この場合、ビニル基含有オルガノポリシロキサン(メインポリマー)、水酸基含有化合物(発泡助剤)及び触媒を含む原液をA液とし、ビニル基含有オルガノポリシロキサン(メインポリマー)及びオルガノハイドロジェンポリシロキサン(架橋剤)を含む原液をB液として用意し、A液とB液とを混合・撹拌することにより、泡化反応及び硬化反応を進行させてもよい。
上記メインポリマーの数平均分子量は、500~100,000が好ましく、1,000~70,000がより好ましく、1,500~50,000がさらに好ましい。なお、数平均分子量は、標準ポリスチレンを用いてゲルパーミエーションクロマトグラフィー(GPC)により測定した値をいう。

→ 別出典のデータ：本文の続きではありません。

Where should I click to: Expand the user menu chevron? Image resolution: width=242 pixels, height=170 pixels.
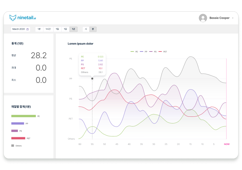(x=233, y=18)
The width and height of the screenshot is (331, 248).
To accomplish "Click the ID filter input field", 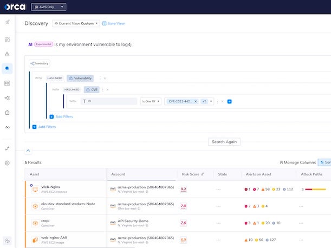I will (109, 101).
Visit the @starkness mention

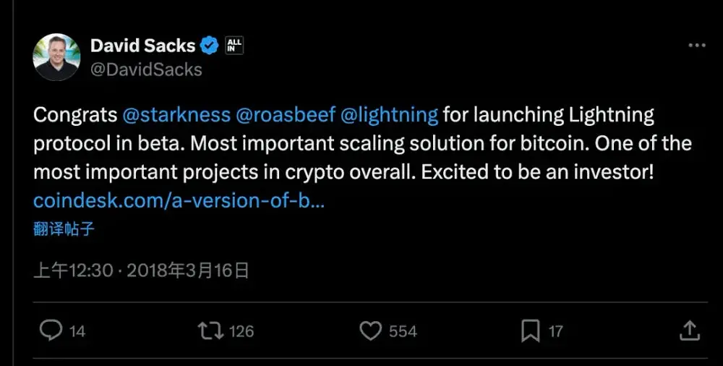coord(176,115)
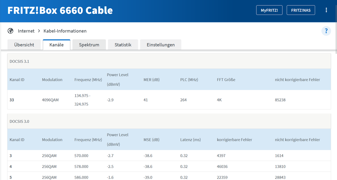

上述のようにA液及びB液からなる2液を用いる場合、A液とB液との混合比(質量比)は、得ようとするシリコーンフォームの密度等にもよるが、典型的には、100:1~100:50である。
【0073】
上述のA液は、補強材や機能性付与のフィラー等を含んでいてもよい。
【0074】
水素発生時の反応時間は、得ようとするシリコーンフォームの密度等よって適宜調節されるが、通常は1~10分、好ましくは2~6分である。混合温度は、得ようとするシリコーンフォームの密度等によって適宜調節されるが、通常は常温である。
【0075】
シリコーンフォームの密度等は、硬化発泡(成型)時の温度、発泡助剤の量、A液とB液との比率(Si-Hの添加量)を最適化することにより調節することができる。
【0076】
<<製造方法2>>
シリコーンフォームは、シリコーンエマルジョン組成物を発泡/硬化することによっても得ることができる。
【0077】
<原料>
シリコーンエマルジョン組成物に用いられるシリコーン系樹脂としては、シラン化合物を原料モノマーとして含む限り特に限定されず、ジメチルシリコーン、メチルフェニルシリコーン、各種変性シリコーン(例えば、アミノ変性シリコーン、エポキシ変性シリコーン、ポリエーテル変性シリコーンエマルジョン、アルキル変性シリコーンエマルジョン、フッ素変性シリコーン等)を使用することができる。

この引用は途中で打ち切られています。